TEXTO DE ORIGEN |
Lo
que veo son cientos de familias que se han organizado para proporcionar
hoteles, cocineros, conductores de lanchas y de carros, y guías a los turistas
que, por esta época acudimos en masa para tratar de apropiarnos de algo que
años atrás parecía más un mito. Al final, me digo que el Caño es de ellos y yo
sólo puedo obedecer todas las recomendaciones-órdenes que nos dan para
mantenerlo tal como lo encontramos; yo soy la turista y ellos los que
permanecen, los que han visto morir y nacer a muchos en un solo día. Me gusta
su dignidad, me gusta lo que algunos llamaríamos su reciedumbre, me gusta su
manera de tratar al turista como visitante, pero no como cliente; me gusta su
cordialidad distante, indiferente; me gusta la manera de ver sus tareas como un
deber asumido con responsabilidad y profesionalismo, y no como un servicio.

EXTRACTO DE LÍNEAS |

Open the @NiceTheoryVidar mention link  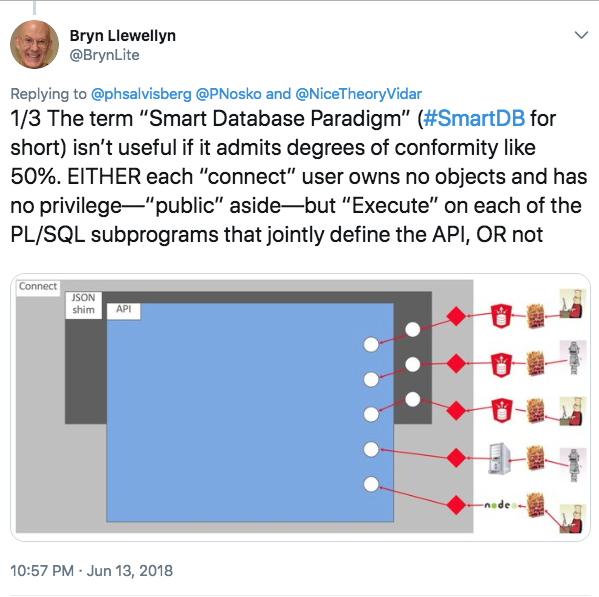(359, 94)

TAREA PEDIDA |
¿Coinciden con el texto sobre el Caño estas afirmaciones? Conteste sí o no a cada una y cite literalmente las palabras del texto que lo deciden.
(a) Cientos de familias se han organizado para ofrecer hoteles, cocineros y guías a los turistas.
(b) Quienes viven allí tratan al turista como cliente.
(c) Quien narra considera que el Caño pertenece a los turistas.
Estas líneas no tienen nada que ver con el texto.

RESPUESTA |
(a) Sí: "cientos de familias que se han organizado para proporcionar hoteles, cocineros, conductores de lanchas y de carros, y guías a los turistas".
(b) No: "tratar al turista como visitante, pero no como cliente".
(c) No: "el Caño es de ellos".